Monday, January 16, 2012

Rising food prices accelerated by speculators

Cheap food—the ultimate bribe to 99% in USA.  It has been official government policy since I can remember.  I grew up hearing farmers curse cheap food policies.

But food isn't so cheap as it once was.  Could we ever see "first" world food riots? I have no idea but I do know, letting speculators in on this action is going to make things MUCH worse.

11.01.2012
Jumps in food price trigger calls for derivative regulation

Price hikes for staple foods hit poor people in developing countries the hardest. Speculation is part of the reason why food prices are peaking again and leaving nearly a billion people without adequate access to food.

The Berlin-based group World Economy, Ecology and Development (Weed) along with other campaigners is lobbying for better rules against financial speculation on food. Deutsche Welle spoke with Weed's Markus Henn about the causes of recent food price hikes and how additional regulation could improve the situation.

Deutsche Welle: How high are food prices currently, and what does that mean for people in poor countries?

Markus Henn: Currently, prices are high again. There has been an increase again since the slump in 2008 and 2009. However, it is not uniform across all commodities. For example, rice has not peaked as was the case in 2008. But for wheat we hit a new record a few months ago. At the moment the prices are going down a little bit, but it is still, in general, the commodity with a price peak that is the highest on record.

You have campaigned against speculation in food commodities. Weed has started a petition to influence the proposed reform of finance instruments in the European Union. What is the goal of the petition? < The directive covers, amongst other things, the so-called commodity derivatives, which are contracts with which you can speculate on food prices and this directive is now dealing with commodity. At the moment, we think that these derivatives are not sufficiently regulated. We are trying to improve the regulation and influence the process. Would it help if the derivatives were more regulated?

It would help because if you regulate the commodities derivatives. For example, if you have rules that financial speculators cannot take as many contracts or as high of a position as they wish, you can prevent at least part of the bubble which is taking place in the commodity markets at the moment.

In 2008, for example, we of course had some price reasons which were fundamental - a weak harvest. It was not just speculation but the speculation increased difficulties more than if there had not been speculation. If you regulate these markets as derivative markets then speculators cannot exacerbate these price peaks.

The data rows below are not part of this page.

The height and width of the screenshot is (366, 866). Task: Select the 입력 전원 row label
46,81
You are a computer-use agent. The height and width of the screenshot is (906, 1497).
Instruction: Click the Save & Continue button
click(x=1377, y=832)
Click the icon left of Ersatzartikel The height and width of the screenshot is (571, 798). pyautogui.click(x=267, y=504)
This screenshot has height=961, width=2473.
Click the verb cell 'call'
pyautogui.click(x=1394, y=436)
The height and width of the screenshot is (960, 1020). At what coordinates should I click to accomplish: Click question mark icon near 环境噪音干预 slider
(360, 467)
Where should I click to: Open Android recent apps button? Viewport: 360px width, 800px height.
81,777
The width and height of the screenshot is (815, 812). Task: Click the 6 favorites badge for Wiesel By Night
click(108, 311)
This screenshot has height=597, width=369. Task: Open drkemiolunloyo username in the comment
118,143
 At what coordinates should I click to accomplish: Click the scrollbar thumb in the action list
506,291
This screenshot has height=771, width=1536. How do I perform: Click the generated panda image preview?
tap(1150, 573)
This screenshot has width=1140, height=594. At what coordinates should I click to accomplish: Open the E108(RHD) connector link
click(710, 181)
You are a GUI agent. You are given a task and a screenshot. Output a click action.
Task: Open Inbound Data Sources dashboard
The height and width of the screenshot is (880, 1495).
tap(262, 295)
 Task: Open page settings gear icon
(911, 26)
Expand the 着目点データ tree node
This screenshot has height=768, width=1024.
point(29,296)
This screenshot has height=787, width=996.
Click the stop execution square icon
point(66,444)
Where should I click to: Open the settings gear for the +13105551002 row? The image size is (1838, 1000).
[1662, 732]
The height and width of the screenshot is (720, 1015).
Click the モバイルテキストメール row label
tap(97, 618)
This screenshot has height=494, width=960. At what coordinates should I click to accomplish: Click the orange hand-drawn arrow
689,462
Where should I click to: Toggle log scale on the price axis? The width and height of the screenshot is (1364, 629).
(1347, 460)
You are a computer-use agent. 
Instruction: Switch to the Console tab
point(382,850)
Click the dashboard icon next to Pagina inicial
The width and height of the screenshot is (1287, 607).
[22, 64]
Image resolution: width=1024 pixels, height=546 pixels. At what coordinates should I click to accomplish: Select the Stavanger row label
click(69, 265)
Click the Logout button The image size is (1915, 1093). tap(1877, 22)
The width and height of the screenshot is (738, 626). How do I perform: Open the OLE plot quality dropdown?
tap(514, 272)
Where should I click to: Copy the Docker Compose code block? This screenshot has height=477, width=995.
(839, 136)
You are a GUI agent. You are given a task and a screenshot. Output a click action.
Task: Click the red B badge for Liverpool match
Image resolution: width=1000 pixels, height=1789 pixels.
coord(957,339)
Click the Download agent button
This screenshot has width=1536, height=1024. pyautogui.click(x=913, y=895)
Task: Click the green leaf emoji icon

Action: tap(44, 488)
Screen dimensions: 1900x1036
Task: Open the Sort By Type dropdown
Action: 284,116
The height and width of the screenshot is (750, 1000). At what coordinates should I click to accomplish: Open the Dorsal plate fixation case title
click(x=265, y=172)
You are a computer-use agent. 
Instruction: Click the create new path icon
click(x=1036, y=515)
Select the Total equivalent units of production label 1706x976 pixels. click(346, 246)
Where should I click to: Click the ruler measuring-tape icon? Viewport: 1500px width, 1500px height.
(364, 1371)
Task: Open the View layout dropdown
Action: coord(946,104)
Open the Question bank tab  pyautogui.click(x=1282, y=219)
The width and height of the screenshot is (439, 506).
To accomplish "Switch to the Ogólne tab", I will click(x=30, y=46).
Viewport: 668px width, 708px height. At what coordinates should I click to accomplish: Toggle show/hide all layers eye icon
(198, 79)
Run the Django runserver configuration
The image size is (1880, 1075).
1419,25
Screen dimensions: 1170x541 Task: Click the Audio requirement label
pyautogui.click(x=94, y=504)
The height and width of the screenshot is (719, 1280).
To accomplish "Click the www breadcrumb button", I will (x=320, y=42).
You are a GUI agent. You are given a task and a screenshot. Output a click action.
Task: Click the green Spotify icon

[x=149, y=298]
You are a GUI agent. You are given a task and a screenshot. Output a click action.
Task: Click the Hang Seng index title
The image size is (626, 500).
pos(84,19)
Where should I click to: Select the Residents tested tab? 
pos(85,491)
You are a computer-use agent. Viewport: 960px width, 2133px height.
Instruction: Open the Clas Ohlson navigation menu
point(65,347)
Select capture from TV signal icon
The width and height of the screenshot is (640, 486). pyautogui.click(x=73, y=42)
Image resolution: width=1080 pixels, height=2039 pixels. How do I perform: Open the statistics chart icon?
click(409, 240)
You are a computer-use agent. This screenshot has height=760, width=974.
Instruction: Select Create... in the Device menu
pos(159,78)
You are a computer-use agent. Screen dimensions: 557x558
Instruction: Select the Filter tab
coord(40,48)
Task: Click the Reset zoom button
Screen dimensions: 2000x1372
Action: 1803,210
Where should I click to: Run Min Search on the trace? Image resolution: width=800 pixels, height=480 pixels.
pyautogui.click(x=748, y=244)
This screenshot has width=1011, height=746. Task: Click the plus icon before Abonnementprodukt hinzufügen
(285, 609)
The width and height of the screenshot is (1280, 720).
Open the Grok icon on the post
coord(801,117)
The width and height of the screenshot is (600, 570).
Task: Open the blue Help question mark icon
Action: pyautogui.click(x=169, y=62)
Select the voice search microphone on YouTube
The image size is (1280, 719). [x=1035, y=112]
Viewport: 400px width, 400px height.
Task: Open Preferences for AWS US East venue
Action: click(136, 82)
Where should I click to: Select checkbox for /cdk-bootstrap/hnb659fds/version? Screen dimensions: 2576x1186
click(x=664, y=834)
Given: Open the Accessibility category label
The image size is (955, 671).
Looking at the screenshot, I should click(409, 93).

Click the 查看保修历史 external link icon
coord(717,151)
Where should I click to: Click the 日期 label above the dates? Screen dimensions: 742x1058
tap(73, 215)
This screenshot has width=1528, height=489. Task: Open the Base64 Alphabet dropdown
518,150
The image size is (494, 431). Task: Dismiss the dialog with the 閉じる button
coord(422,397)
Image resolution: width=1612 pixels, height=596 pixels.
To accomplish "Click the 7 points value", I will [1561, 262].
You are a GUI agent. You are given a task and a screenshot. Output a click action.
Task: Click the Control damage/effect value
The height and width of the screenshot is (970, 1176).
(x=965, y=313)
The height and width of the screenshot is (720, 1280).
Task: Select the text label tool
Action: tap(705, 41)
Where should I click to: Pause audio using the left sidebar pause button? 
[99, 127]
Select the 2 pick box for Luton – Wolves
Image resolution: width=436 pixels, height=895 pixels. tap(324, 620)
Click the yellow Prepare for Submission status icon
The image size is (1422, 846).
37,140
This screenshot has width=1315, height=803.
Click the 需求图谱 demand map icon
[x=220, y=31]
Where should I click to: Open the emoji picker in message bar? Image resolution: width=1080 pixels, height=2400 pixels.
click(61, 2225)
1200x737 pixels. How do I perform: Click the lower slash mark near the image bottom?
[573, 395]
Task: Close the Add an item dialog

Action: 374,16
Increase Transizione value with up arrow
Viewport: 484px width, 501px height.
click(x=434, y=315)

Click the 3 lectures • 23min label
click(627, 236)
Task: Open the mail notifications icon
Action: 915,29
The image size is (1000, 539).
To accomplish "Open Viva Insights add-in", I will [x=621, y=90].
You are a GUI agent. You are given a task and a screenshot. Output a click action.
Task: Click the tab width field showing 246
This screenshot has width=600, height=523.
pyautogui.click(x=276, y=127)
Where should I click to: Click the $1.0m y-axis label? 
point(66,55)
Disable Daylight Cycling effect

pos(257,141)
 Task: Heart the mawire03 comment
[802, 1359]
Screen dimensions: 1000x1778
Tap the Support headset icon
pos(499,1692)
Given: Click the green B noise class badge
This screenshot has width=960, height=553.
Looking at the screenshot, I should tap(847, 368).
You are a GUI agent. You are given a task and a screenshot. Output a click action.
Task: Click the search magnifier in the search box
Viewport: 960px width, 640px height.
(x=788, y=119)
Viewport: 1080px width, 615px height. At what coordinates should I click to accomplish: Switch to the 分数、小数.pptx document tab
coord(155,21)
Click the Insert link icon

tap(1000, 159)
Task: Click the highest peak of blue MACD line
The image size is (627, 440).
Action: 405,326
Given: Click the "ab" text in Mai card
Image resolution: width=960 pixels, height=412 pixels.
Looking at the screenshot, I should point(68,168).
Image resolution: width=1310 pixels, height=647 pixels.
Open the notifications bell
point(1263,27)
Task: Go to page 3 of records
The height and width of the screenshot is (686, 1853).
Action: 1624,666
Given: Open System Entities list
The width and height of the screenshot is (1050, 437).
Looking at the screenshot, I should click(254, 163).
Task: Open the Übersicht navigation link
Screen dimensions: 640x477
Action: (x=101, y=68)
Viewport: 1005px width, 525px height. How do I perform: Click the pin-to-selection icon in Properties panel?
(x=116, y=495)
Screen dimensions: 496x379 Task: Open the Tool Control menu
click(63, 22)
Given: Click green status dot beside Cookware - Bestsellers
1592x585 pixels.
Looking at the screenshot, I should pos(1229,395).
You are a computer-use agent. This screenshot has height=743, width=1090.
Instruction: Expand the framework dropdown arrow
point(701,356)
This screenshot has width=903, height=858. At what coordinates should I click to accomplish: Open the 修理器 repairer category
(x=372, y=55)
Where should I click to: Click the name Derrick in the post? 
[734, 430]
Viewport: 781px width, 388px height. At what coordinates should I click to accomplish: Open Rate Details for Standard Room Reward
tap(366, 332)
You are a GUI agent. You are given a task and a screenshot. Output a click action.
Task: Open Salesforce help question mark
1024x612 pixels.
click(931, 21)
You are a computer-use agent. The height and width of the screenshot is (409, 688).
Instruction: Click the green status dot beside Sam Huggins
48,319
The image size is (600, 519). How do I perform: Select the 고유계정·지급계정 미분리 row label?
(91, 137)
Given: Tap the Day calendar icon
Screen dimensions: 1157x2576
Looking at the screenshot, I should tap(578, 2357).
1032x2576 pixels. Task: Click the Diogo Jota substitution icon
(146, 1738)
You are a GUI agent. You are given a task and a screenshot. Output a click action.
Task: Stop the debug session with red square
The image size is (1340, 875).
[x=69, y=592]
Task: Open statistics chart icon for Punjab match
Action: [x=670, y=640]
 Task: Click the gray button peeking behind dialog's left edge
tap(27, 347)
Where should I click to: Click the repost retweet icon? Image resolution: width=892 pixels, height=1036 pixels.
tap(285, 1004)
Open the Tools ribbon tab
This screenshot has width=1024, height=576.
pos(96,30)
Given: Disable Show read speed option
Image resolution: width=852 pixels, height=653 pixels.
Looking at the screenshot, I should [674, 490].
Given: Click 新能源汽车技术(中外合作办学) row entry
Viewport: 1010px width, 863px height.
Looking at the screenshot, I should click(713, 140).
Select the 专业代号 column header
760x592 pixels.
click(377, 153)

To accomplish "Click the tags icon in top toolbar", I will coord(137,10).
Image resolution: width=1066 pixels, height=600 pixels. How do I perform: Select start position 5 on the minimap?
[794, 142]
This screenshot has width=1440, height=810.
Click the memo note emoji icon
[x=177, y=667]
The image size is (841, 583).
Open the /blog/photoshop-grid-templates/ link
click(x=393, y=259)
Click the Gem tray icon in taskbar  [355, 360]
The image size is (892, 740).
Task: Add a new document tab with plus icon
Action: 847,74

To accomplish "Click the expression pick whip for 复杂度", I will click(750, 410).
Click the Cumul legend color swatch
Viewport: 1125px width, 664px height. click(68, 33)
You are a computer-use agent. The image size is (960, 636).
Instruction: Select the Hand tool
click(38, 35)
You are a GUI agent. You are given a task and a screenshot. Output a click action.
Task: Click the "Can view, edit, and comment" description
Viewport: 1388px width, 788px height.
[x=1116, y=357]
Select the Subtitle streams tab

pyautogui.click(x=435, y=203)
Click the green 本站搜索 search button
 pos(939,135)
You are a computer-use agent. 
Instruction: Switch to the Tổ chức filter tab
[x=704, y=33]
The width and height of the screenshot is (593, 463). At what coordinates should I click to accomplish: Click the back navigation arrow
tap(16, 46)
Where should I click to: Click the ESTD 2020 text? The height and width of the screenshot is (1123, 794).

How much resistance is there against regulating markets in the way that you propose?

There's a lot. It mainly comes from the financial industry, which makes a lot of money with commodity speculation. Partly by themselves so they speculate on their own account, but also by channeling a lot money from investors and ordinary people into a so-called commodity product. The banks advertise funds that allow people to invest in commodities. This means that the banks buy these commodity derivatives and drive up the prices or strengthen the volatility of the prices and so the main defendant of deregulation is the financial sector.

Why should there be special regulations in place for the food market? Should it have a special status?
I think the food market should definitely have special status. We have seen in the financial crisis what financial speculation and deliberalization of financial markets means and also what catastrophic consequences it could have and I think we should not allow the financial markets to determine our food prices and our food production.

Of course agriculture needs finance and investment. But this kind of speculation is not investment in agriculture. It just brings more money to people who already have money and is not useful to agriculture as a whole. That is why we should try to limit the influence of financial markets on the food markets.

Some economists say food speculation is not the only reason why prices are increasing again. There have also been a lot of natural disasters, climate change, weak harvests, biofuel production. What is the role of financial speculation in food prices in comparison to other factors?

It's very difficult to give an exact number or the percentage of the influence. Some economists have tried that and come to the conclusion that 15 percent is due to speculation others looked at oils and came to 25 percent, some say even it's responsible for the majority of the price increase.

It is more useful to say that speculation is a major reason which does not mean that there are no other reasons. In 2008, there were reasons regarding the harvest. Last year, even though there were some droughts, the markets were not as tight as in 2008. There was still a good harvest. I think especially the wheat price rise is not justified by the fundamentals.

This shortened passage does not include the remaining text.